19丨决策树(下):泰坦尼克乘客生存预测
在这个课程里我打算用Julia实现一下,由于版权原因,我就不好把内容贴出来了
不过资料放网盘里了,可以在上面的帖子里找
代码
using DataFrames
import CSV
using MLJ
数据准备
train_data = DataFrame(CSV.read("./Titanic_Data/train.csv"))
test_data = DataFrame(CSV.read("./Titanic_Data/train.csv"))
其实在数据清洗前,应该对数据进行探索
数据探索 1. 查看数据 (在JupyterBook里输入这行代码)
using TableView
showtable(train_data)
懒得贴
数据探索 2. 查看缺失值
describe(train_data, :nmissing) # 这里nmissing可能是指 num-of-missing,这个名字真怪
12×2 DataFrame
│ Row │ variable │ nmissing │
│ │ Symbol │ Union… │
├─────┼─────────────┼──────────┤
│ 1 │ PassengerId │ │
│ 2 │ Survived │ │
│ 3 │ Pclass │ │
│ 4 │ Name │ │
│ 5 │ Sex │ │
│ 6 │ Age │ 177 │
│ 7 │ SibSp │ │
│ 8 │ Parch │ │
│ 9 │ Ticket │ │
│ 10 │ Fare │ │
│ 11 │ Cabin │ 687 │
│ 12 │ Embarked │ 2 │
数据探索 3. 补充
这个数据集比较简单,复杂的数据集还要检查有没有无效值和重复值,总之数据要有意义(其实是我懒得找)
数据清洗 1. 清洗缺失值
# TODO drop Cabin
select!(train_data,Not(:Cabin))
select!(test_data,Not(:Cabin))
# TODO clean Age
train_mean_value = Int(floor(mean(skipmissing(train_data[!,:Age]))))

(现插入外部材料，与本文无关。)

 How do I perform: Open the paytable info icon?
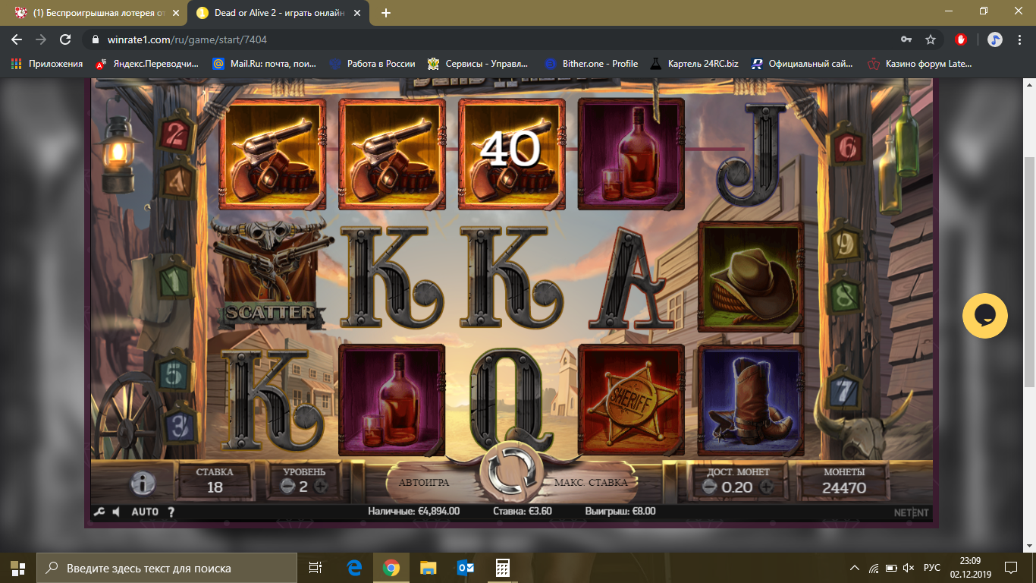click(x=143, y=483)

train_data[!,:Age] = convert(Vector{Int},
floor.(replace(train_data[!,:Age], missing => train_mean_value)))
test_mean_value = Int(floor(mean(skipmissing(test_data[!,:Age]))))
test_data[!,:Age] = convert(Vector{Int},
floor.(replace(test_data[!,:Age], missing => test_mean_value)))
# TODO clean Embarked
train_data[!,:Embarked] = convert(Vector{String},
replace(train_data[!,:Embarked], missing => "S"))
test_data[!,:Embarked] = convert(Vector{String},
replace(test_data[!,:Embarked], missing => "S"))
数据清洗 2. 更改科学类型,使scitype(train_data) <: input_scitype(dtc),scitype(labels) <: target_scitype(dtc)
# 其中 :Survive字段为分类标签
auto = autotype(train_data,(:string_to_multiclass, :discrete_to_continuous))
coerce!(coerce!(train_data, auto), :Sex => Continuous, :Embarked => Continuous, :Survived => Multiclass)
auto = autotype(test_data,(:string_to_multiclass, :discrete_to_continuous))
coerce!(coerce!(test_data, auto), :Sex => Continuous, :Embarked => Continuous, :Survived => Multiclass)
数据清洗 3. 特征选择
features = [:Pclass, :Sex, :Age, :SibSp, :Parch, :Fare, :Embarked ]
train_features = select(train_data, features)
train_labels = train_data[!,:Survived]
test_features = select(test_data, features)
test_labels = test_data[!,:Survived]
分析 1. 载入模型
@load DecisionTreeClassifier
dtc = DecisionTreeClassifier()
mach = machine(dtc, train_features, train_labels)
分析 2. 训练模型
fit!(mach)
分析 3. 预测
predict_labels = predict_mode(mach,test_features)
分析 4. 检验模型
print(accuracy(predict_labels, test_labels))
# 0.9764309764309764